よく見れば、髪の毛で隠れて分かりにくいが耳が少し尖っている。エルフか容姿についても間違いなく可愛い、ミュウとは、また違ったタイプの美人だ。
ってことは、ミュウの同郷か・・・
ミュウの方に視線を送ると、なにかショックを受けているようだ。これは、間違いなさそうだ。
『ミュウ、ひょっとしたらミュウの村か?』
『・・・うん、あの子の名前はイリカ。
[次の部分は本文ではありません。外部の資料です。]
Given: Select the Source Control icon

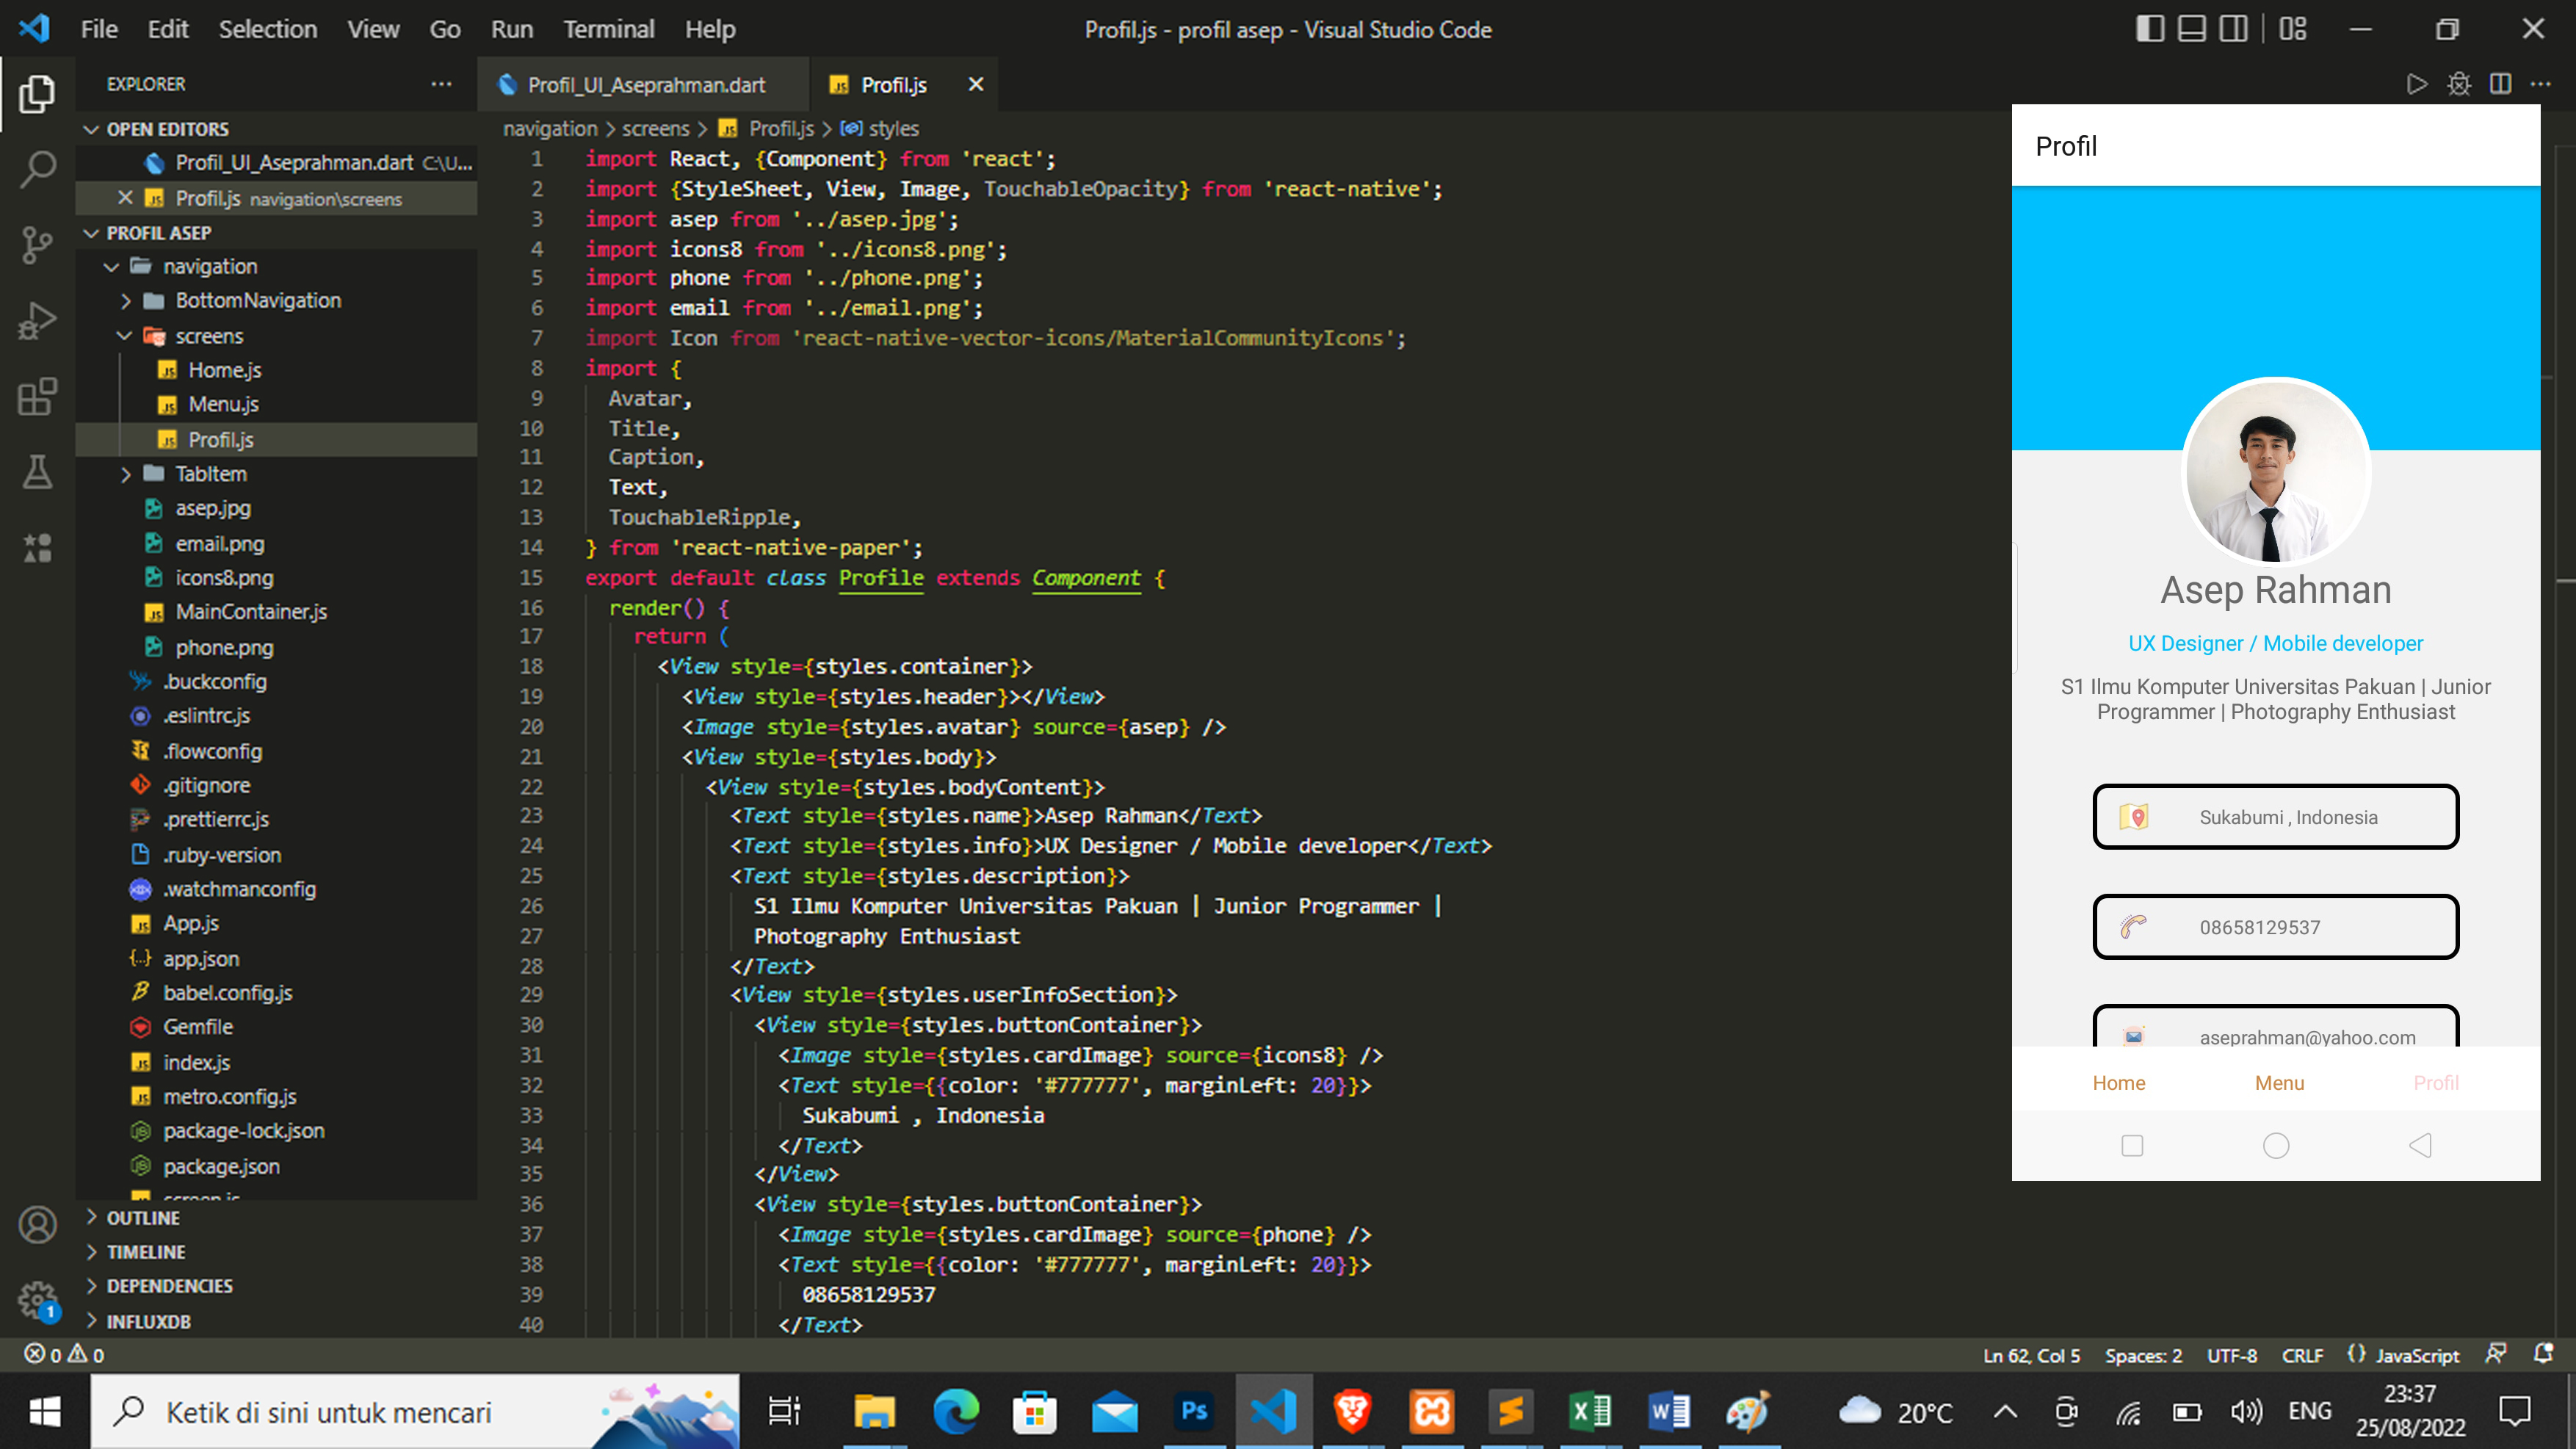Looking at the screenshot, I should (37, 244).
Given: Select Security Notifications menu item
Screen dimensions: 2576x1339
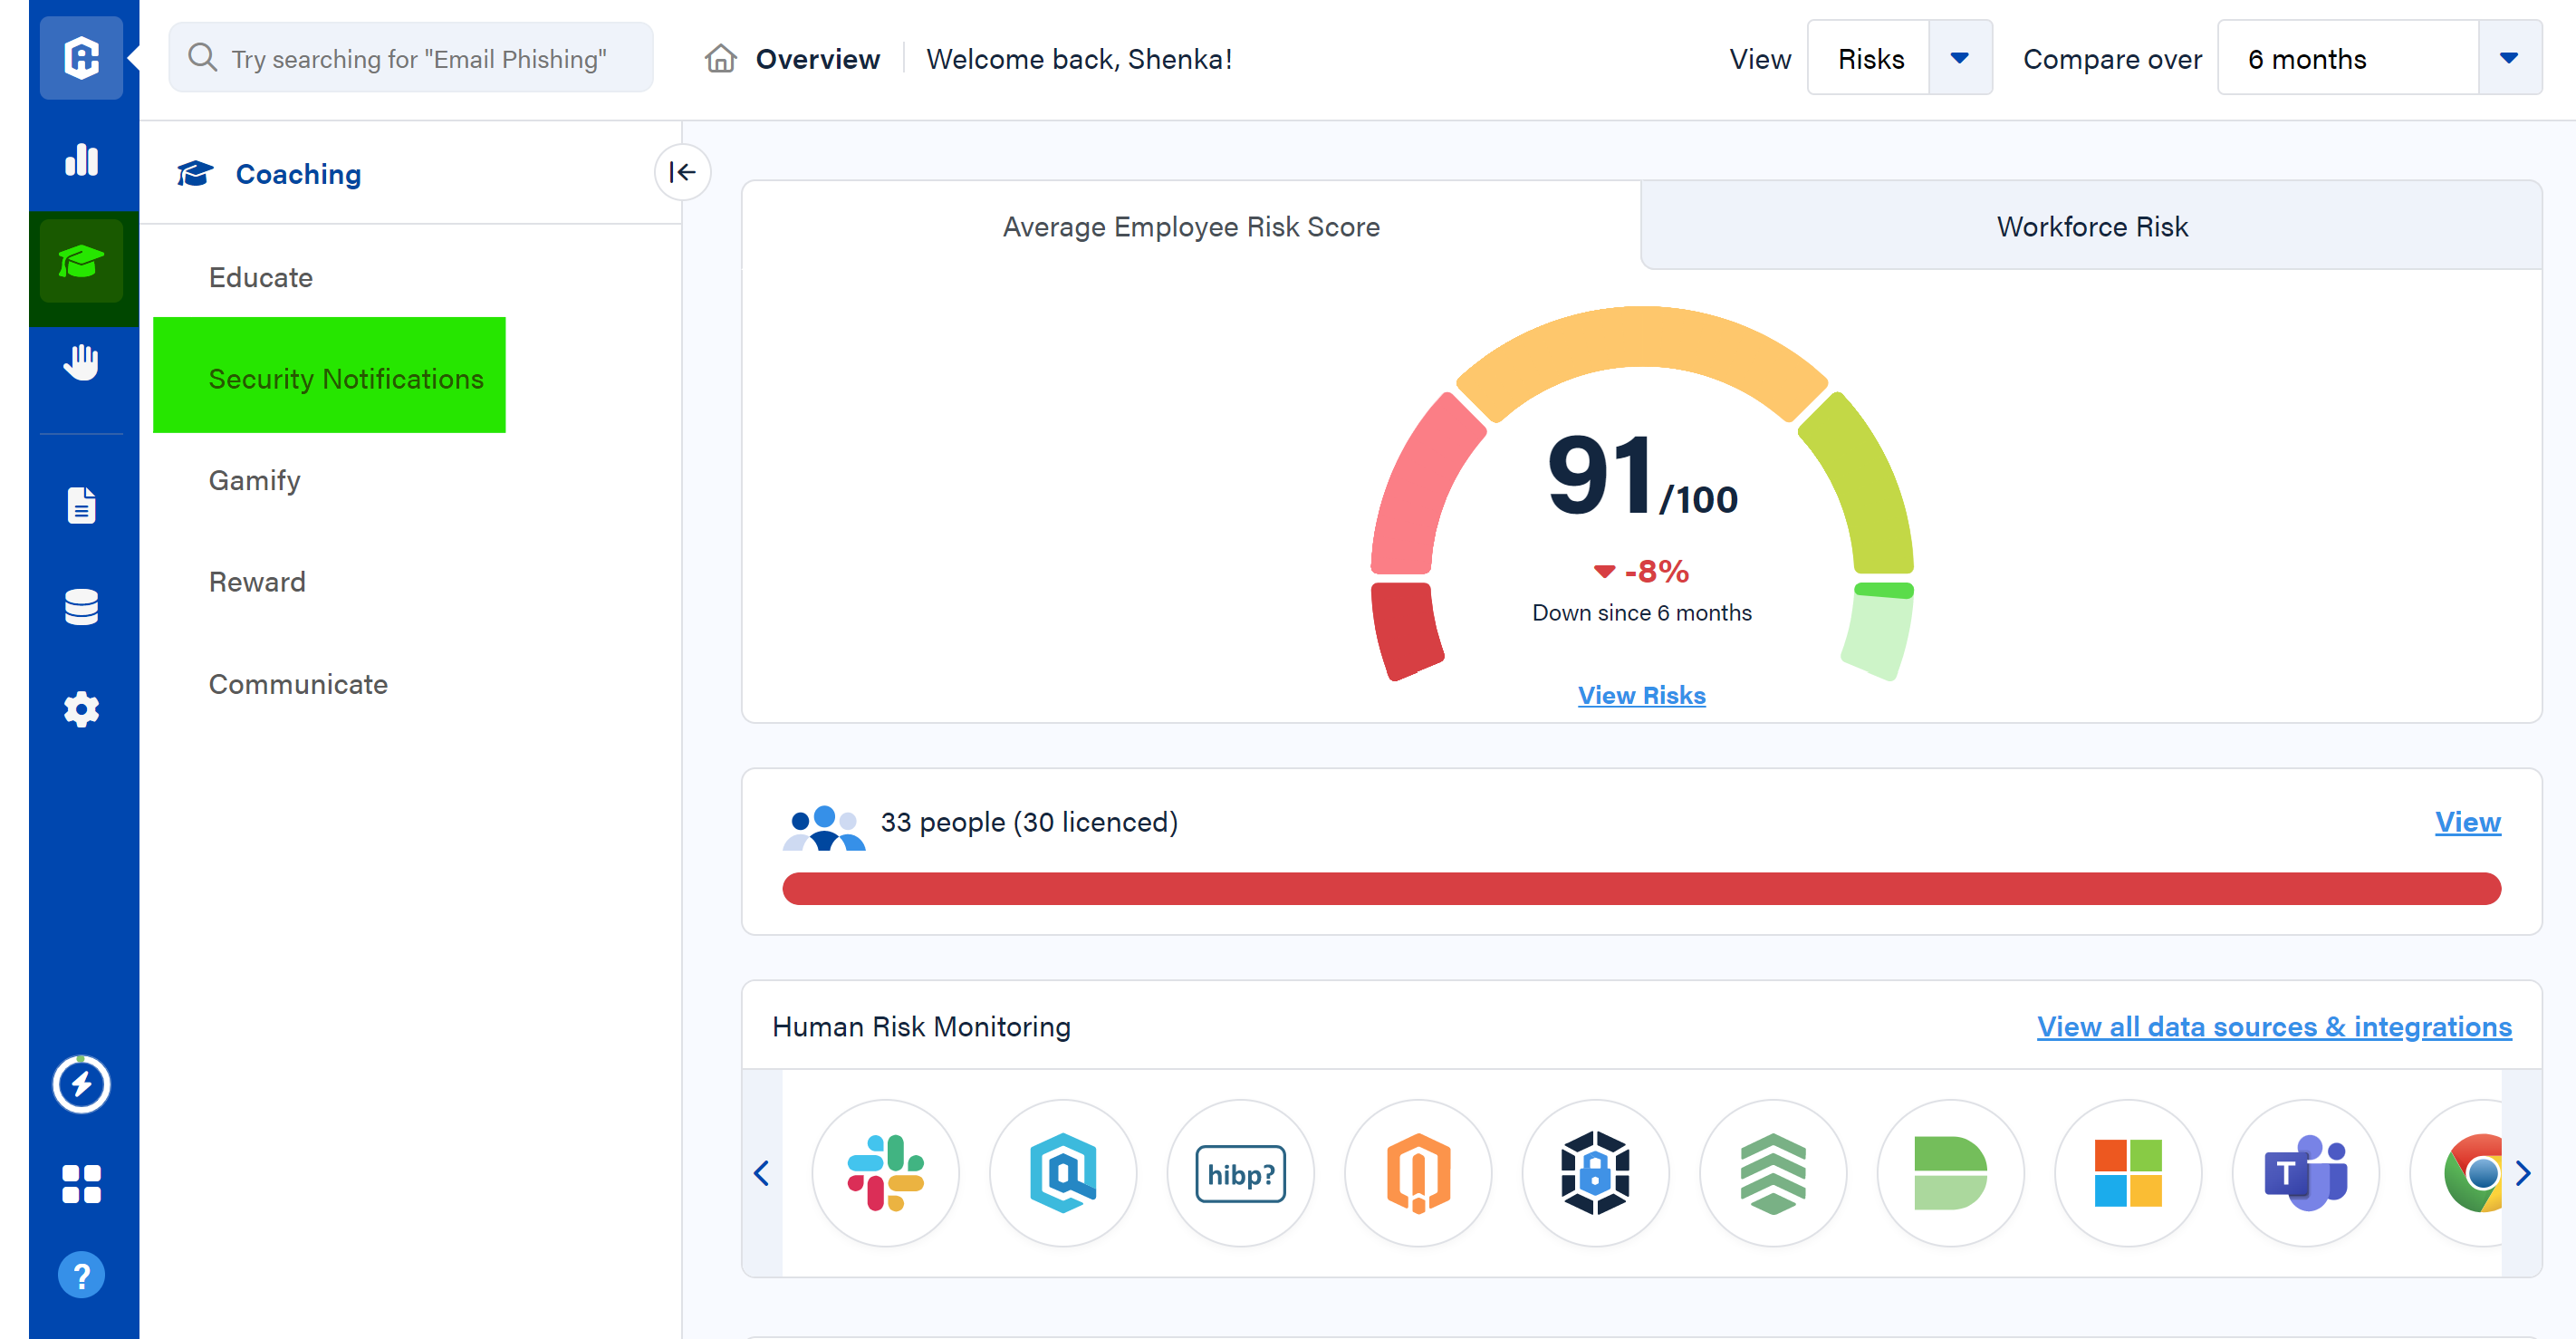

私の幼馴染よ』
『クオン、ロック、ムーア、オーラ、ライカ凄く危険かもしれないから迷ったんだけど・・・お願い力を貸して』
『どうして迷う必要がある?』
『もっと気軽に言っても良いのに』
『ニャハハ プチ旅行ニャ』
『ワシ等は、仲間だろう?』
『クフフ オークに同情しますわ』
『『『『『さあ、行こう!!!』』』』』
『グスッ ウッ ウッウッ あ ありがとう皆!』
ミュウは必死に冒険者へ依頼しているイリカの下へ行き話かける。
『イリカ、久しぶりね』
『えっ み ミュウなの?貴方ここで冒険者をしていたの?』
『丁度良かったわ、お願いミュウ強い冒険者を紹介して、お願い村が危険なの』
『イリカ事情は聞かせて貰ったわ、安心して私のパーティが行ってくれる事になったわ』
『・・・ミュウ気持ちは、嬉しいけど貴方と組んでくれるパーティなら、強くはないんでしょ?』
『イリカ・・・私は兎も角、私のパーティは凄く強いのよ信じて』
『ミュウ・・・<ヒール>1回しか使えない貴方のパーティが本当に強いの?あれから上達してたとしても、とても信じられないわ、貴方の家族も危険なのよ?』
『お願い強い冒険者を探すのを手伝って、時間がないの』
昔のミュウしか知らないのなら無理もない会話が聞こえてくる・・・皆も事情を察して怒らないでくれている、さてと、どうしたもんかと思っているとエイトールさんがカウンターから出てきて、イリカさんに話掛ける。
『失礼、話を聞いていたので少し説明をさしてください』
『あなたは、イリカさんと言うのね、貴方が話をしているミュウ様は商業都市<エンゲルラント>の冒険者ギルドが誇るBランクの冒険者ですよ』
『パーティ名は「サークル」当ギルド最強のパーティです』
『そ そんな、ミュウ貴方どうして?どうしてそんなに強いパーティに入れたの?』
『イリカ、私も村を出てから頑張って強くなったのよ、でも私のパーティは、私なんかより何倍も強いから安心して』
『で、でも』
『失礼、俺はパーティ「サークル」のリーダーをしているクオンです、サークルは先行して貴方の村へ行くことに決定しました』
『エイトールさん、ギルドに何か通信出来る手段はありますか?』
『はい、ギルドマスターが通信用のオーブを所持しております借りて参りますので、しばらくお待ちください』
『ありがとうエイトールさん』
『ところでイリカさんは、此処まで徒歩で来たのですか?』
『は はい、私だけがオークの包囲網を抜けれたので、ずっと走って来ました』
『それは、疲れたでしょう後の事は、ギルドに任せて俺達と村へ戻りましょうか』
『申し出は嬉しいのですが、私は多くの冒険者を集めないといけないので直ぐには戻れません』
話の途中エイトールさんが走って戻ってきてくれた、手には小さなオーブが逃げられている。
『お待たせしましたクオン様、これが通信用のオーブです』
『こんな貴重品をお預かりして良いのですか?』
『はい、ギルドマスターの許可を取りましたので』
『そいつぁ~ たった1つしかない貴重なマジックアイテムだ無くすなよ』
『これは、ギルドマスター態々来てくれたんですね』
『ああ、さすがに大ごとだからな』
『後の事は、ギルドマスターにお任せして良いですか?』
『ああ、まずスタンピートの正確な規模を連絡してくれ、出来る限りの冒険者を集めておく』
『ありがとうございます』
『俺達は、先行しますのでよろしくお願いします』
『ふふふ、サークルが出るなら、他の冒険者なんて要らねえんじゃねーか?』
『なっ 数百にも及ぶオークが居るかもしれないんです、冗談はやめてください』
『ふむ、お嬢さんサークルは、このギルド最強だ!本当ならお嬢さんが雇えるパーティじゃねえ』
『冗談に聞こえたなら、その目で見てくるが良い』
『ギルドマスターその辺で、勘弁してくださいイリカさんも必死なんです』
『ああ、悪かったな、お嬢さん後の事は任せておけ』
『ありがとうございます、では行きましょうかイリカさん』
『し しかし、』
『良いから後の事は俺に任せておけ、お嬢さんも連れて行って貰え』
『分かりました、どうか、どうかよろしくお願いします報酬は出来る限りさせて貰います』
イリカさんは、やはり村が心配なのか俺達と村へ戻ることに了承してくれた。